Scalability == ability to throw hardware at problem in order to handle more load. A reasonable measure of scalability is plotting the load volume (number of concurrent users, transactions per second, messages per second, whatever) against the hardware volume (I use volume as you can scale "vertically" instead of "horizontally" -- both have their place). The closer the function is to linear the better (unless you can find one which allows better-than-linear scalability, in which case please email me!).
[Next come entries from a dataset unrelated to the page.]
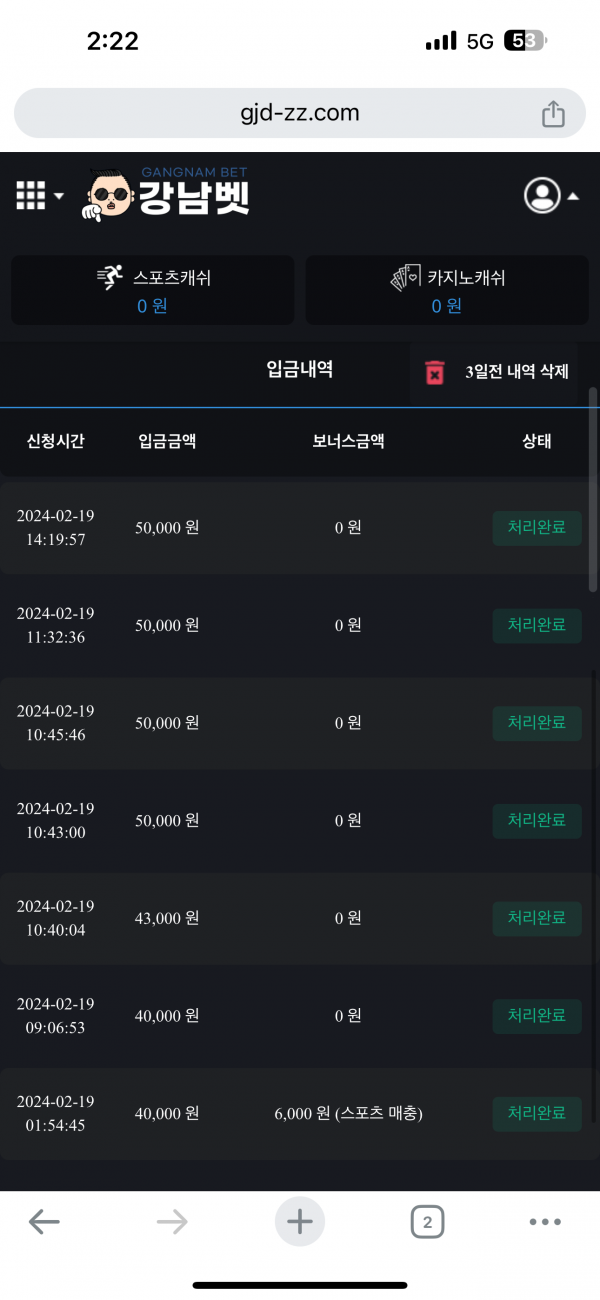600x1300 pixels.
Task: Tap 처리완료 status for 01:54:45 deposit
Action: [x=537, y=1113]
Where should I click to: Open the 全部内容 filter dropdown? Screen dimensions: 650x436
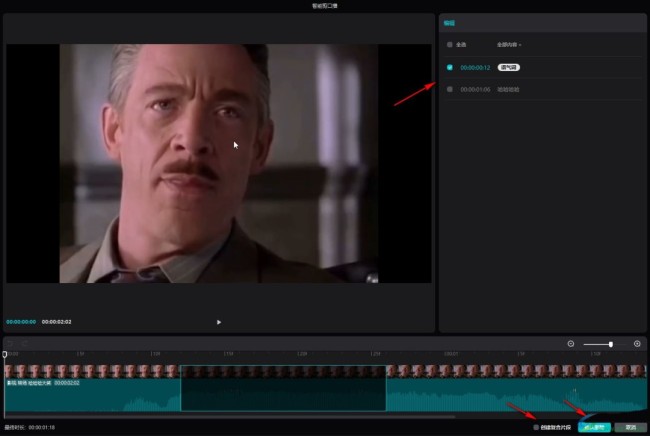point(509,44)
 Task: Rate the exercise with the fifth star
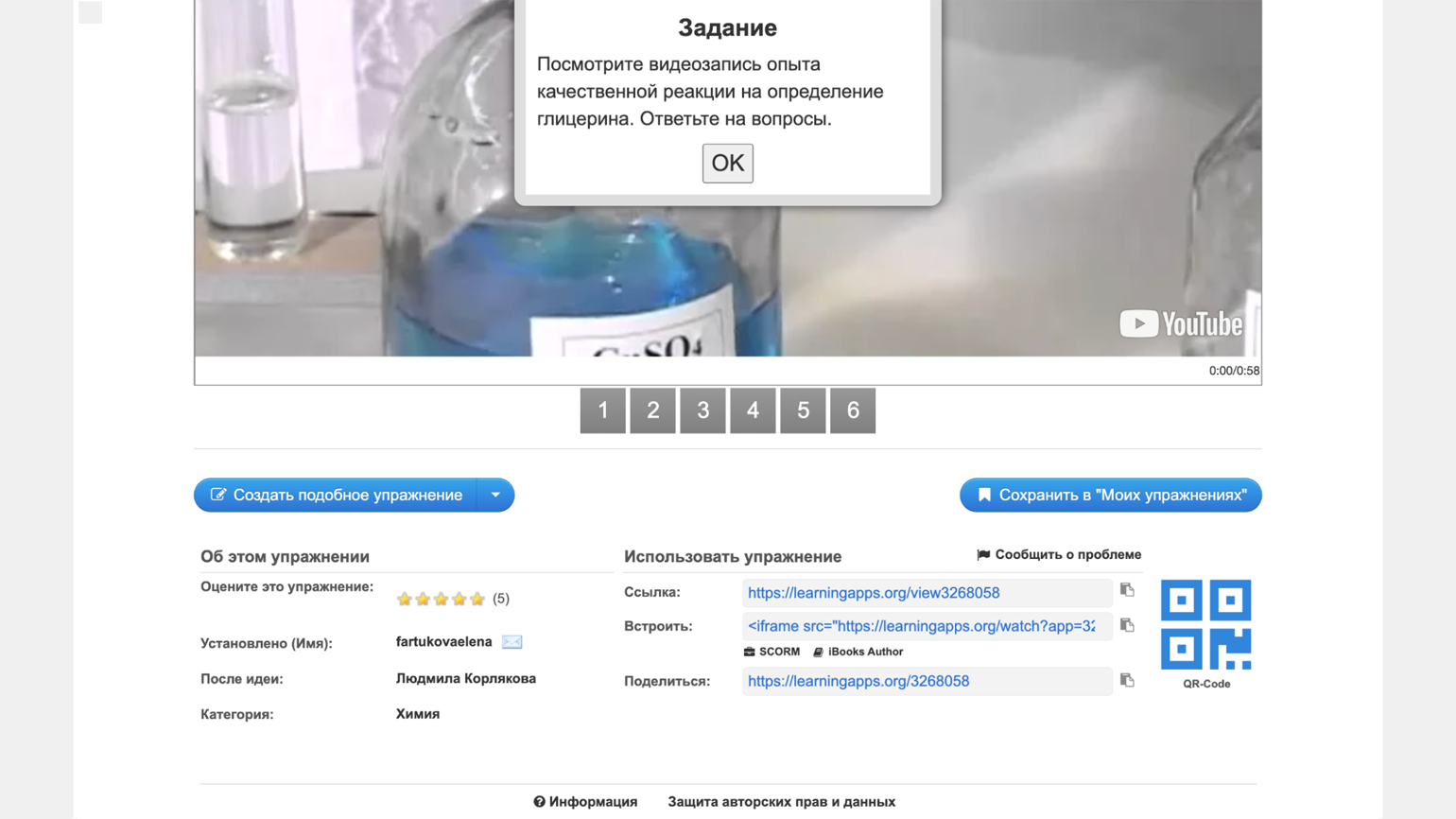click(x=477, y=599)
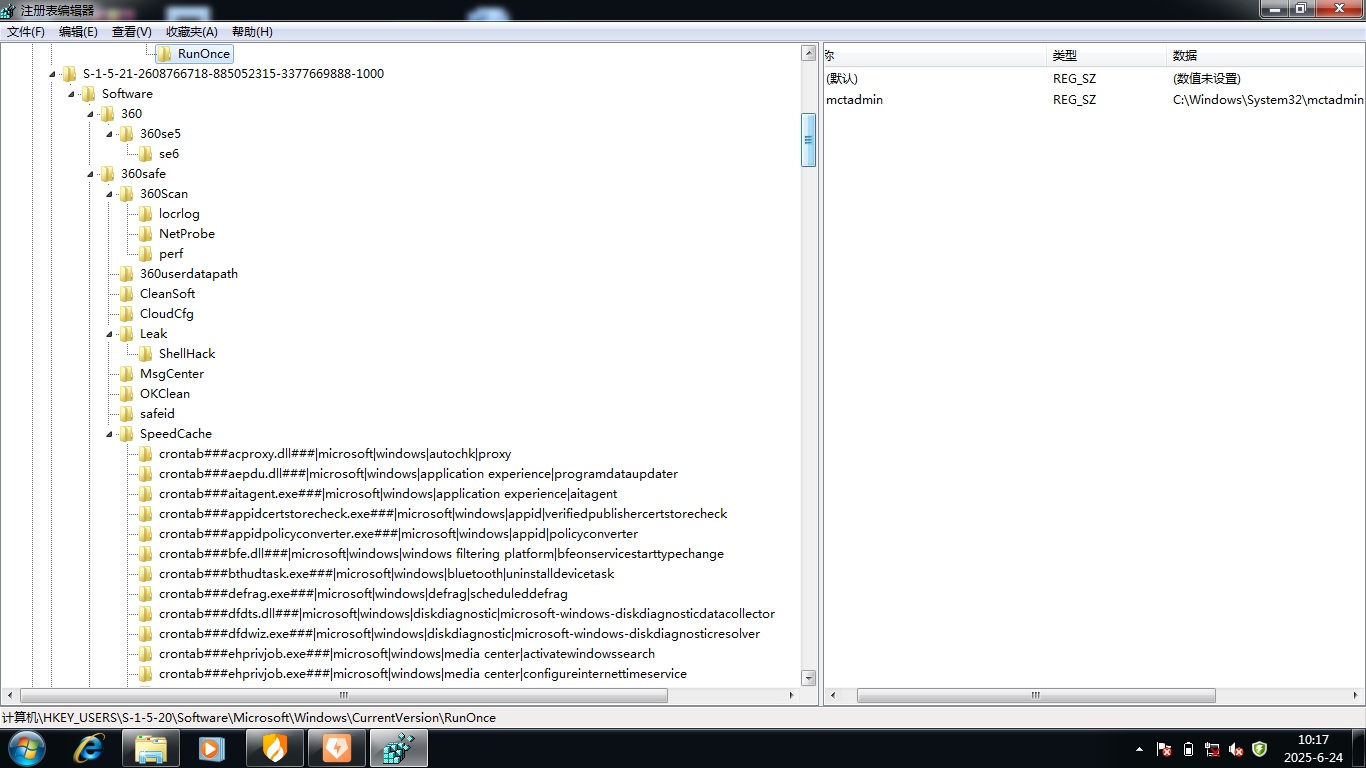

Language, library, and platform are almost wholly irrelevent when it comes to scalability. This is almost pure system and application design stuff. Almost any significant application will have state -- heck even google does now (when you log in and get that customizable news page). State and I/OP are the usual killers of scalability. The problem is that the easiest way to fix one hurts the other. So, you play games =) I/O is, in the end, a harder problem, so most folks solve it first -- get big fat switches and lots of machines to spread the traffic around. This makes state way harder. Harder, but far from impossible.
A really nice "real world" write-up on state management growing pains comes out of a (so far) annual talk on LiveJournal (supposedly it gets 5 times the traffic as slashdot, and just referral traffic from slashdot is enough to kill at least 80% of web apps based on anecdotal evidence).
The solutions they talk about aren't the only way to go, but it is one with lots of detail publicly available, so it is a nice one to use as a reference. State management was killing em, basically. So, how do you manage state? The classic LAMP answer is "share nothing" -- which DHH talks about in a way I personally disagree with. To him "share nothing" means share nothing in memory between app server instance but go ahead and have shared state pushed out to some external repository. By that definition all the app servers he talks about which don't work that way (ie, the Java ones) in fact do -- use a RDBMS backed session store ;-) DHH's share nothing definition is a useful one though, as it is easy to do in any language or platform or framework or whatever. You still have shared state pushed to some other external resource. This is good.
Danga's answer is to push that shared state to memcached and accept the network hit to fetch it per-request. I rather agree with that option. Tangosol likes to adervtise a more sophisticated local/distributed cache setup and sticky sessions. That usually give better performance in exchange for slightly more complex deployment (you need sticky sessions). JGroups based distributed caches usually go for full replication, which is horrid for other reasons entirel =)
Notice not a word of what has been talked about here is language, platform, framework or whatever specific? That is because scalability issues are not framework or language specific. Does SISCWeb scale? That depends on how you design the system. It has nothing to do with SISCWeb.